The Sec. 8 voucher program is administered by local agencies, most of which exclude potential tenants with any kind of criminal record.

The McKinney-Vento program doesn't recognize anyone who has just completed a month or more in an institution like jail as homeless. That's because to qualify as homeless, clients need to have been in a homeless shelter within the last 30 days or have a number of stays in the recent past. A jail inmate interested in supportive housing will often have to return to a homeless shelter before becoming eligible for funding.

Also, many supportive-housing properties have long waiting lists. It's difficult for a person who is constantly vanishing into the criminal justice system to work his way to the top of the list.

"The vast majority of supportive housing is not available to people leaving prison or jail," said Richard Cho, associate director for CSH.

Advocates like Cho are pressing housing authorities to make their requirements more nuanced when screening for Sec. 8 voucher funding. In Seattle and Vancouver, Wash., housing authority officials now differentiate between those incarcerated for nuisance crimes and those in jail for more serious offenses.

Officials are paying attention in part because of the clear impact former prisoners and inmates can have on their neighborhoods when they return without help.
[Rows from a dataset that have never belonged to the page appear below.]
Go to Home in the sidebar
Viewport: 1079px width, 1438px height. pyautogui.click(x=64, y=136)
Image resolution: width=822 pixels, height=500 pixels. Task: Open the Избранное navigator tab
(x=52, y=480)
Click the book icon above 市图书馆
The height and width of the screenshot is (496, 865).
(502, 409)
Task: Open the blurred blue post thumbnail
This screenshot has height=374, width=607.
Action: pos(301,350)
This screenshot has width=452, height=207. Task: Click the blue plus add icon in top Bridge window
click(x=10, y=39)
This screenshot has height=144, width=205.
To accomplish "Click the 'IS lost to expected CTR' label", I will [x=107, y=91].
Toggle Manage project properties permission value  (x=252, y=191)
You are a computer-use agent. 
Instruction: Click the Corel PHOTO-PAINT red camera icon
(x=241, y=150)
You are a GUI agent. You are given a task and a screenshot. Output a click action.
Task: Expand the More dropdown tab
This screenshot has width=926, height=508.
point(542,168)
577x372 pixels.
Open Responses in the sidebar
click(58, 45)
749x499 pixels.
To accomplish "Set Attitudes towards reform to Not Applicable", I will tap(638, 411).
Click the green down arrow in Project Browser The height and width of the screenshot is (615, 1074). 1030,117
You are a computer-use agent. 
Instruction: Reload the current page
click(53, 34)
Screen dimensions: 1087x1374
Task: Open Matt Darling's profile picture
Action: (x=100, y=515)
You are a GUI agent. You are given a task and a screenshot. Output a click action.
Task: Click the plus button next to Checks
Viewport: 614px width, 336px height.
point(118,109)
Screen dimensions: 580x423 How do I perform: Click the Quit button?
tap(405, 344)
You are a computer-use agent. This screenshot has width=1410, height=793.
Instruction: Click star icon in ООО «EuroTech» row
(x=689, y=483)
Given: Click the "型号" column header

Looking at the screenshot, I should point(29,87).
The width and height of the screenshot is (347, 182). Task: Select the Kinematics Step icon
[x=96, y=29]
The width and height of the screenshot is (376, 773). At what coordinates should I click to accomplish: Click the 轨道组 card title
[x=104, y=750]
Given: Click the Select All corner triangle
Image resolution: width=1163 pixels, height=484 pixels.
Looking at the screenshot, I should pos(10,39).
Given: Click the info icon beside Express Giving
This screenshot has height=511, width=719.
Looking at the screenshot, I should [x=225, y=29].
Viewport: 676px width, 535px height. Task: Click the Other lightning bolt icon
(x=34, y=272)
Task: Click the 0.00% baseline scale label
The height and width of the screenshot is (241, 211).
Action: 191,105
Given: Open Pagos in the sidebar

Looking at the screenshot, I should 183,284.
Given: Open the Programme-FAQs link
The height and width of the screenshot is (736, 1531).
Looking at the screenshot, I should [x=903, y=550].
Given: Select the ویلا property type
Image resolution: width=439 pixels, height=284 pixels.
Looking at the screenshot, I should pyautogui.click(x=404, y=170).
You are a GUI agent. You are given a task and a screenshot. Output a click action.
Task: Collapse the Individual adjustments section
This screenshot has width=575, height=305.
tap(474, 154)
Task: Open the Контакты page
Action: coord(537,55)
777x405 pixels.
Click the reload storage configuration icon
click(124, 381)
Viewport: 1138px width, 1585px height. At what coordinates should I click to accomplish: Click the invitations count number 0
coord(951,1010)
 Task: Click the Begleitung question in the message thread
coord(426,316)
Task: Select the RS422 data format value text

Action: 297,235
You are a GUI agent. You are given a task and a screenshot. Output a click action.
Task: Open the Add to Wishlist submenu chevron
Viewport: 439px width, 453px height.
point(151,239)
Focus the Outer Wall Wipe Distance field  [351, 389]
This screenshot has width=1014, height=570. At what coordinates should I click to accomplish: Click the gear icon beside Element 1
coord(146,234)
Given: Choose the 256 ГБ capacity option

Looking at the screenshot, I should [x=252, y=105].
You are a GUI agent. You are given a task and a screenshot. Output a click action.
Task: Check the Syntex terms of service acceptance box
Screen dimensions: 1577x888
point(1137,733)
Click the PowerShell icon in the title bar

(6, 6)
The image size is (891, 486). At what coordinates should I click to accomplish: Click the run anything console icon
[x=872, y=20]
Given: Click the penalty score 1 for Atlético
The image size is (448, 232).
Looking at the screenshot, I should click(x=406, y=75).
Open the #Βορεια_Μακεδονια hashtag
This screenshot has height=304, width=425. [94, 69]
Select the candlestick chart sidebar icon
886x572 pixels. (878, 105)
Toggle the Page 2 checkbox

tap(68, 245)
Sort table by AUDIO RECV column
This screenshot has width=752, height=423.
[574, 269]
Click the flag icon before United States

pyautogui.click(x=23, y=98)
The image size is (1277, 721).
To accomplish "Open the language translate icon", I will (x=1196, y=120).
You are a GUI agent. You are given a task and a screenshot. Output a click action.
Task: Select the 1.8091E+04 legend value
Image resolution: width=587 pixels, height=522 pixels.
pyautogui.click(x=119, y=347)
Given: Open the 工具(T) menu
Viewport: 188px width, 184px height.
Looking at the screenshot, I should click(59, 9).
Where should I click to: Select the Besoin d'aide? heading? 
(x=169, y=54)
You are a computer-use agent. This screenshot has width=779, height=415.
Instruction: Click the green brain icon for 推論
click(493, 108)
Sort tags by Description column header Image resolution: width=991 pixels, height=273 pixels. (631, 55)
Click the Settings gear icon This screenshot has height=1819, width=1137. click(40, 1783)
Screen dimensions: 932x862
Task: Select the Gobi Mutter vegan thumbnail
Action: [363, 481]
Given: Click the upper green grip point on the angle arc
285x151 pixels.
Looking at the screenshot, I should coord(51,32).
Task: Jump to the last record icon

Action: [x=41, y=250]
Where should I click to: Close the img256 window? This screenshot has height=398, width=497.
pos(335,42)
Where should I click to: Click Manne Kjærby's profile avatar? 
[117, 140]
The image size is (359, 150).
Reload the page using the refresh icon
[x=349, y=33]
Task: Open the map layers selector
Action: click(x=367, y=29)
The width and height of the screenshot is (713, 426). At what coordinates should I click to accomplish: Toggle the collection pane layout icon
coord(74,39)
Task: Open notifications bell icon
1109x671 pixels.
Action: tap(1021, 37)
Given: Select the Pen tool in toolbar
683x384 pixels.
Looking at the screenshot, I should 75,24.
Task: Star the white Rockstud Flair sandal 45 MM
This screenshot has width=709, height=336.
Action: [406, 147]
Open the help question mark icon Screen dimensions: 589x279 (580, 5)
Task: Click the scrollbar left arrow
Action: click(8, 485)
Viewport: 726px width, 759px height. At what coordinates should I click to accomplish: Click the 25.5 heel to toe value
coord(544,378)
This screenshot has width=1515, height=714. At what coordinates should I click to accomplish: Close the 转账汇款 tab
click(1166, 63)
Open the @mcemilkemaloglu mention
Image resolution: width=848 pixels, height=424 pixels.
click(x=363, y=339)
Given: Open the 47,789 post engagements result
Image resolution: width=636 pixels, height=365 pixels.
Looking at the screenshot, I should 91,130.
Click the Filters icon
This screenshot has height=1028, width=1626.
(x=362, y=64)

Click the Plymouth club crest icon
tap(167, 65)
Researchers have found that just a few census tracts in some of the nation's biggest cities generate a disproportionate number of the criminals who end up incarcerated.

In many places, the concentration is so dense that states are spending in excess of $1 million a year to incarcerate the residents of a single city block, according to a 2003 study by the Spatial Design Lab at Columbia University. After they get out of jail, these prisoners often return to the same areas.

To help ease the transition back into society, a growing number of local governments, from Chicago to Harris County, Texas, have created Forensic Assertive Community Treatment (FACT) teams. Case workers from the FACT teams work to connect mentally ill jail inmates and prisoners who need support with housing and services after their release.

Services help neglected former prisoners

People returning from prison have typically committed more serious crimes and served longer sentences than jail inmates. They also can get caught up in cycles of homelessness and re-incarceration.

Two-thirds of those released from prison are arrested again within three years of their release, according to the Re- Entry Policy Council, an affiliate of the Council of State Governments. A significant percentage of former prisoners also become homeless, said Cho.

In New York City, La Bodega de la Familia, a local nonprofit, helps returning prisoners connect with stable housing and services. The organization helps its clients appeal to the New York City Housing Authority to be allowed to return to live with their families. La Bodega de la Familia also provides former prisoners with family-based case management, serving more than 1,000 families.

The organization, which also offers walk-in services to people who need them, gets its name from its headquarters, a storefront on the Lower East Side. "Bodega" is a Spanish word usually referring to a small neighborhood grocery store.

The Fortune Society, another New York City nonprofit, provides transitional housing to former prisoners, including many overcoming substance abuse. Last April, Fortune partnered with developer Jonathan Rose Cos. to build a 25,000-square-foot addition to the 62-bed Fortune Academy transitional housing community for former prisoners in Harlem. The addition should be completed by 2011.

"We look at the person, not the rap sheet," said JoAnne Page, president and CEO of the Fortune Society.